(Provided entries)

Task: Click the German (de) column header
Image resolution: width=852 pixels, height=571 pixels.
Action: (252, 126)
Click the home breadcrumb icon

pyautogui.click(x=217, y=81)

(End Provided entries)

## Assignment
The whole of the material above should be written out again, exactly.

## Answer to this exercise
Task: Click the German (de) column header
Image resolution: width=852 pixels, height=571 pixels.
Action: (252, 126)
Click the home breadcrumb icon

pyautogui.click(x=217, y=81)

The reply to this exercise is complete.